The attack in question was launched in 2014 by an unknown attacker, according to the ICO. The target was Starwood Hotels and Resorts – a company that went on to be acquired by Marriott in 2016.

“[The] attacker installed a piece of code known as a `web shell’ onto a device in the Starwood system giving them the ability to access and edit the contents of this device remotely,” the regulator said. “This access was exploited in order to install malware, enabling the attacker to have remote access to the system as a privileged user. As a result, the attacker would have had unrestricted access to the relevant device, and other devices on the network to which that account would have had access.

“Further tools were installed by the attacker to gather login credentials for additional users within the Starwood network. With these credentials, the database storing reservation data for Starwood customers was accessed and exported by the attacker.”

The attack was not detected until September 2018 – four months after the EU General Data Protection Regulation came into effect – and the ICO was notified shortly thereafter. Marriott has estimated that approximately 339 million guest records were impacted by the attack.

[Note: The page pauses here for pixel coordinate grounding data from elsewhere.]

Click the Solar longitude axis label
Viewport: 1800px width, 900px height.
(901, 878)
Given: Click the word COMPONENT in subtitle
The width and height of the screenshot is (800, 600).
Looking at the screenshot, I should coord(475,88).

The £18.4m fine imposed on the hotel chain is not only much reduced from the originally intended figure, it is also a long way short of the maximum permissible penalty under GDPR and the new UK Data Protection Act. 

Prior to 2018, the maximum penalty available to the ICO was £500,000 across the board. But the new statutes have given the watchdog the power to penalise breaches of data-protection law with fines of about £18m or 4% of the global turnover of the organisation in question – whichever figure is greater.

For Marriott, which turned over $21bn in 2019, this could have meant a penalty of up to £650m.